向かい合わせに立った彼の頬に手を伸ばすとそのまま抓ってやった。
考えなくとも粧し込んだ姿の八雲を見れば感の鈍いヤツでも分かるであろう状況に少し前の自分を呪う。
パチンと引き放された頬を摩りながら光る物が目に入りその正体を追ってみる。

「…あれお前」

髪の毛の隙間からキラリと輝くそれは耳たぶに張り付いている。
前から金具が見えないのでピアスだろうか、と銀時は考える。

「気がついた?」
「ピアス穴開けたのか?」

髪の毛を人差し指で避けマジマジと見つめられた。
トーンの下がった声で聞かれ好みではなかったかな等と思ってしまう辺り、八雲も相当銀時に惚れ込んでしまっているのかもしれない。

「可愛いくない?嫌いだった?」
「穴開けたのかって聞いてんだ。

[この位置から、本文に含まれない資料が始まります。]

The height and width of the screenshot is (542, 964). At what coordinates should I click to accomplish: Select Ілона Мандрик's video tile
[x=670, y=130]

」

先程より真剣味を帯びた目でそう聞かれ、悪い事でもしたかのような微妙な感覚に陥る。
八雲は恐る恐る耳たぶに指をやりアクセサリーを取った。

「磁石」
「へ?」
「ピアスに見える磁石イヤリング」
「…なんだよ脅かしやがって!」

キョトンとする八雲を銀時は急に抱き締めソファに一緒に腰掛けた。
耳たぶを指で弄り穴が無い事を確認すると深くため息をつく。

「なんかごめん…」

顔を胸板に押しつけられたまま八雲は謝ると、銀時はもう一度ため息をついた。

「いや…開けたきゃ開けてもいいんだけどよ、なんか自傷行為みたいというか、傷つけて欲しくなかっただけだ。」

そう言うと銀時は深く抱き締め八雲の髪の毛に鼻を埋める。

「止めたりしねーから開ける時はひと言くれな」
「銀ちゃんが躊躇ったり嫌がることはしない」

八雲も銀時の背中に手を回すと、頭上から鼻にかかった嬉しそうな笑い声が聞こえた。

「今日なんか買ってやる」
「ほんと!?」
「…あんま高いのはナシな」

ずっと鼻を塞いでいたティッシュを取り除くと丁度鼻血も止まったようだ。
2人は笑い合うと触れるだけの優しいキスをした。